A federal appeals court on Friday reversed a lower court’s ruling that NSA bulk telephone surveillance violated the Constitution.
The ruling from a three-judge panel of the U.S. Court of Appeals for the D.C. Circuit did not specifically contradict the lower court’s claims about the constitutionality of the program, which operated under Section 215 of the USA Patriot Act. Instead, it focused on that court’s decision to temporarily halt the National Security Agency’s records collection as part of its December 2013 ruling.
The three judges, all of whom were nominated by Republican presidents, found that the district court should not have issued the injunction because the American citizens who sued the NSA had not demonstrated that they were likely to win their case. Judges do not typically issue injunctions unless there is a strong likelihood that the program or practice in question is legally suspect.
According to the appeals court, the plaintiffs in this case, Klayman v. Obama, had not met that threshold.
“The burden on plaintiffs seeking a preliminary injunction is high,” Judge Janice Brown, a George W. Bush appointee, wrote in her concurring opinion. “Plaintiffs must establish a ‘substantial likelihood of success on the merits.'”
Although one could reasonably infer from the evidence presented the government collected plaintiffs’ own metadata, one could also conclude the opposite. Having barely fulfilled the requirements for standing at this threshold stage, Plaintiffs fall short of meeting the higher burden of proof required for a preliminary injunction.
Judge Stephen Williams, a Ronald Reagan appointee, added that the plaintiffs “lack[ed] direct evidence that records involving their calls have actually been collected.”
In reversing the decision of Judge Richard Leon of the U.S. District Court for the District of Columbia, the appellate judges did not address the central charge in his widely discussed ruling: that the NSA program, which Congress substantially modified when it passed the USA Freedom Act in June, violated the Fourth Amendment’s protections against general searches.
Judge Leon’s opinion was notable for not mincing words, ripping into the federal government for, he found, systematically violating the Constitution.
I cannot imagine a more ‘indiscriminate’ and ‘arbitrary’ invasion than this systematic and high-tech collection and retention of personal data on virtually every single citizen for purposes of querying and analyzing it without prior judicial approval … Surely, such a program infringes on ‘that degree of privacy’ that the founders enshrined in the Fourth Amendment.
“This ruling shows how important it was to pass the USA Freedom Act and rein in the National Security Agency’s sweeping mass surveillance program,” Sen. Ron Wyden (D-Ore.), one the Senate’s fiercest critics of broad-reaching surveillance, told the Daily Dot in an email. “Without this meaningful reform, Americans would be relying on a long and tortured court process to protect our liberty. USA Freedom Act ended government mass surveillance under the Patriot Act for good.”

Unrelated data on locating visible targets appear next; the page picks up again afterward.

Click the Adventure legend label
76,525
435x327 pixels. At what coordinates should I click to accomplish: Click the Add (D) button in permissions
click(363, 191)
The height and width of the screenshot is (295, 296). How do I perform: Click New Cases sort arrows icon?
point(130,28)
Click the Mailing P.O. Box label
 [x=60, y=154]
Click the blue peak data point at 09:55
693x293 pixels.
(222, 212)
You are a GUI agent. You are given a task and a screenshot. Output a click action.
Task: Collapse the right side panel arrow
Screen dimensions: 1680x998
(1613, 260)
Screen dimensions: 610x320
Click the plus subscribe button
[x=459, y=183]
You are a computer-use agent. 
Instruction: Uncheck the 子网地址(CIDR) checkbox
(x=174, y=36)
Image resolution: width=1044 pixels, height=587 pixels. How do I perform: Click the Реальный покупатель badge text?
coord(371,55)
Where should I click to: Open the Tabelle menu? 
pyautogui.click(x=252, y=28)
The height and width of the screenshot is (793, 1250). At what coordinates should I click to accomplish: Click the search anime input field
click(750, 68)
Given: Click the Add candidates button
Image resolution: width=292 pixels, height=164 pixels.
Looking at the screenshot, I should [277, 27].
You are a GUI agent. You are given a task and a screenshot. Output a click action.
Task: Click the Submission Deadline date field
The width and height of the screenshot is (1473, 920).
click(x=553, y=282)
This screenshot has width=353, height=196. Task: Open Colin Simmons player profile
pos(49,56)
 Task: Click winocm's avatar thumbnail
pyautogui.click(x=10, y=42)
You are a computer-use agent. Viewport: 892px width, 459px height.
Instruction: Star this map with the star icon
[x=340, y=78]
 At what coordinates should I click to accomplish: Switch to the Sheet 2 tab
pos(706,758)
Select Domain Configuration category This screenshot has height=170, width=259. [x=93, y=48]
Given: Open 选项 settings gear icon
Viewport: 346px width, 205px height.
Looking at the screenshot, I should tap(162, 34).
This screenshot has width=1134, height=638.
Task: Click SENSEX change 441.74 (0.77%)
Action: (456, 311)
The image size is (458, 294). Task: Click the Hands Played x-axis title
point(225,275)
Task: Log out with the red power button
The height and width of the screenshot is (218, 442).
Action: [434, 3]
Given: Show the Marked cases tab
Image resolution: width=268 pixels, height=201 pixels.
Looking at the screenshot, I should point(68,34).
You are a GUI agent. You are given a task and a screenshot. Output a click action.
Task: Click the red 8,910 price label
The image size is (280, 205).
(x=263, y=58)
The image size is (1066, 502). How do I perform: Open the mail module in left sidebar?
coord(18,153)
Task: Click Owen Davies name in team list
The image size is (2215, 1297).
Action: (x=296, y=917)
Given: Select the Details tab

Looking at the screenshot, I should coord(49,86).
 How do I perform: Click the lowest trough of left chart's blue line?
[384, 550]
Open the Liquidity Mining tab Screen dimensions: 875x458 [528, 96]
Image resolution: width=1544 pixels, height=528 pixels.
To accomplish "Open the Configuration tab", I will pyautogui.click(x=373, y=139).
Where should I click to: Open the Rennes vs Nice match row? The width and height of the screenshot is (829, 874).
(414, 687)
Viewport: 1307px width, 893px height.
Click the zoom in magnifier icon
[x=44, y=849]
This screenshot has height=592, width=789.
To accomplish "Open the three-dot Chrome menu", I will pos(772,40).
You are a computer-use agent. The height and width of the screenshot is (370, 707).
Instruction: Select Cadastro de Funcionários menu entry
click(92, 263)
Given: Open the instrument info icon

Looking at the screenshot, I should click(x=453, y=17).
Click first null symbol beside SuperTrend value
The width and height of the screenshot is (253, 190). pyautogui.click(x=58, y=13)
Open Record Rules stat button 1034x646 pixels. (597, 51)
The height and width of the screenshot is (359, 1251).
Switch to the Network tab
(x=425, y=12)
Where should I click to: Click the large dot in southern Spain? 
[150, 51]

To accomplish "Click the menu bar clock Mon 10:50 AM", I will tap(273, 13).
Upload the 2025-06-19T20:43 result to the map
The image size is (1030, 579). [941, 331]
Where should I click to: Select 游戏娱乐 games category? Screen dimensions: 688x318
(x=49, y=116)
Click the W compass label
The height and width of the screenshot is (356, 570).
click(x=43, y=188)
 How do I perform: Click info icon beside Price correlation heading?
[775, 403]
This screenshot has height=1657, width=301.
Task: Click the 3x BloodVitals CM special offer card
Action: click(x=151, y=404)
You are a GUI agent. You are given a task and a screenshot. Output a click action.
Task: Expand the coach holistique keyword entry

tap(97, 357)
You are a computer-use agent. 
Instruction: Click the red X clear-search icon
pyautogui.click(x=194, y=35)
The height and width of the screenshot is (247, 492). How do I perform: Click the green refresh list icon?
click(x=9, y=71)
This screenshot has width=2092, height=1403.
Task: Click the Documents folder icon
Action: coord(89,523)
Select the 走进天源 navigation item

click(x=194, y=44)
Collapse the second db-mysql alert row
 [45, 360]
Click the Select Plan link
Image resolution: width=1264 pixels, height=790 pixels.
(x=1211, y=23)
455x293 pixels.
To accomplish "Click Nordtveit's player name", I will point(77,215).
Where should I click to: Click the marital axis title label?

The appeals court sent the case back to the district court. The plaintiffs will now have an opportunity to convince Judge Leon and his colleagues that they should allow a discovery phase and order the government to turn over records related to the program.
“It is entirely possible that, even if plaintiffs are granted discovery, the government may refuse to provide information (if any exists) that would further plaintiffs’ case,” Judge Brown wrote. “Plaintiffs’ claims may well founder in that event. But such is the nature of the government’s privileged control over certain classes of information.”
Update 4:45pm CT, Aug. 28: Added comment from Sen. Ron Wyden.